Tam on sekiz yıldır TÜRSAB Başkanlığı görevini sürdüren Ulusoy hayatı boyunca Fenerbahçe Spor Kulübü’nden Trabzonlular Cemiyeti’ne kadar sayısız dernek, kulüp ve birliğin başkanlığını yapmış bir isim. İlk gençlik yıllarından bu yana lider rolünü başarıyla oynamış bir turizmci. Ulusoy TurizmGüncel için hayatının bilinmeyen yönlerini, TÜRSAB’la ilgili çarpıcı görüşlerini ve uğruna yaşadığı prensipleri anlattı. Sadece Türkiye'de değil dünyanın birçok ülkesinde de çalışmaları takdirle karşılanan Ulusoy farklı kişiliği ile sizlerle.

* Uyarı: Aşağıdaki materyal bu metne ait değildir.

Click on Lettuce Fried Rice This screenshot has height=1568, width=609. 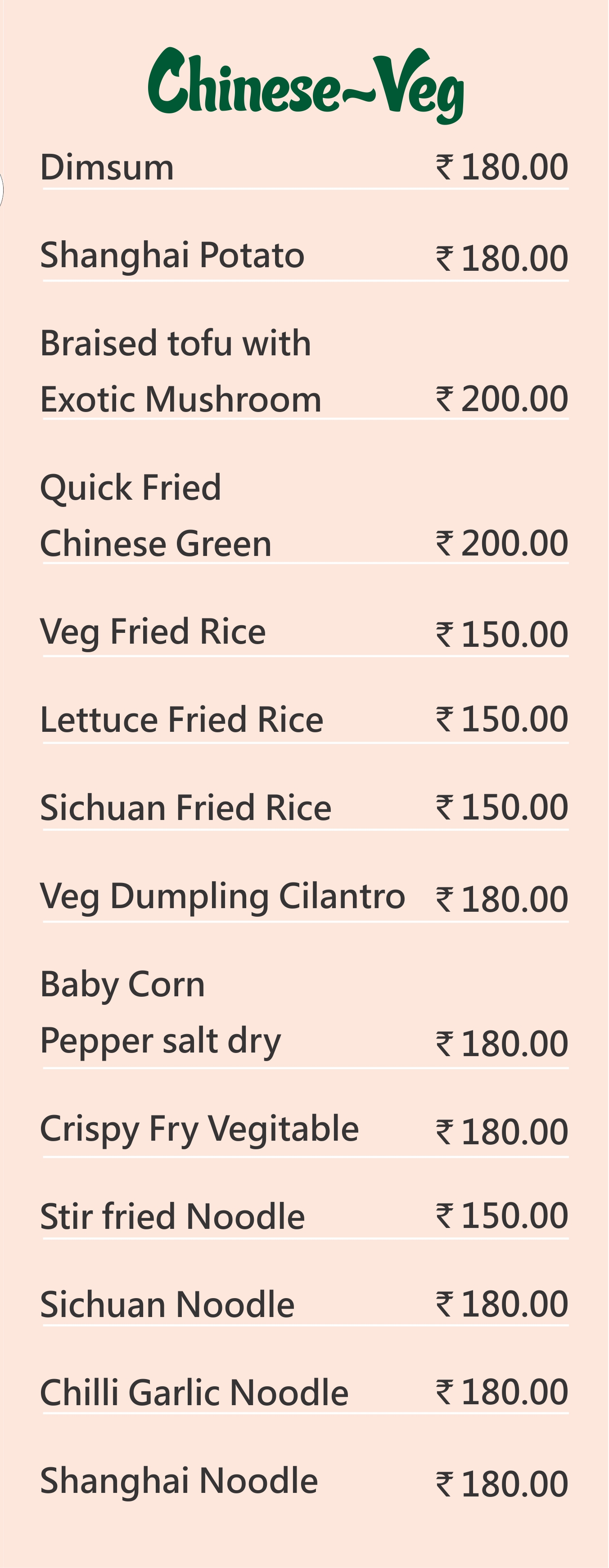(181, 720)
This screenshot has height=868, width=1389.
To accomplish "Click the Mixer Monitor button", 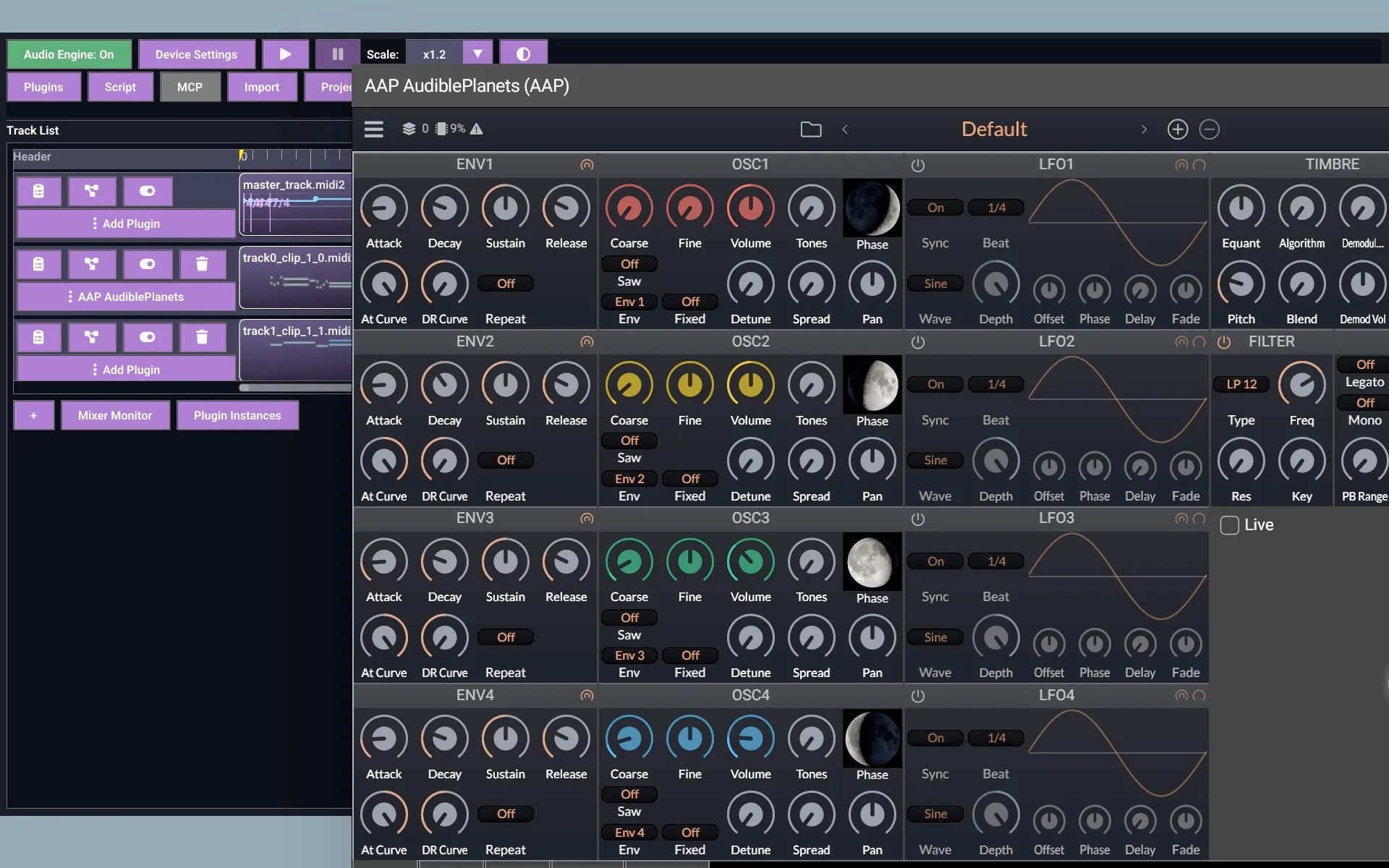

'KÜÇÜKKEN PİLOT OLMAK İSTİYORDUM ŞİMDİ UÇAKTAN KORKUYORUM'


Başaran Bey, Karadenizli olmanızın başarınıza katkısı nedir?
 
“10 Mart 1949’da Of’ta doğdum.Karadeniz’in yağmuru çetindir. Güneşi üveydir, ürünü yetimdir. Böyle bir bölgede doğduk. Tabii ki idare etmek, yönetmek, içinde bulunduğum toplumda beğenilmek, topluma yardım etmek, insanlar tarafından beğenilmek kişinin ruhunu okşayan bir şeydir. Ben hep amatörce başladım ve amatörce devam ettim. Hiçbir zaman siyaseti düşünmedim. Hiçbir zaman profesyonel bir yönetim anlayışına sahip olmadım. Bu TÜRSAB’da da Trabzonlular’da da böyle olmuştur. TEMA’da görev yaptığım zaman da Fenerbahçe’de ikinci başkanlık yaptığımda da bu böyle olmuştur.”
 
Çocukluk hayaliniz neydi?

“Çocukken pilot olmak istiyordum. Şu anda ise uçaktan çok korkuyorum. Yüzde 99 uçak kullanıyorum ama. ”
 
Hayatınız boyunca hep başkanlık yapmışsınız…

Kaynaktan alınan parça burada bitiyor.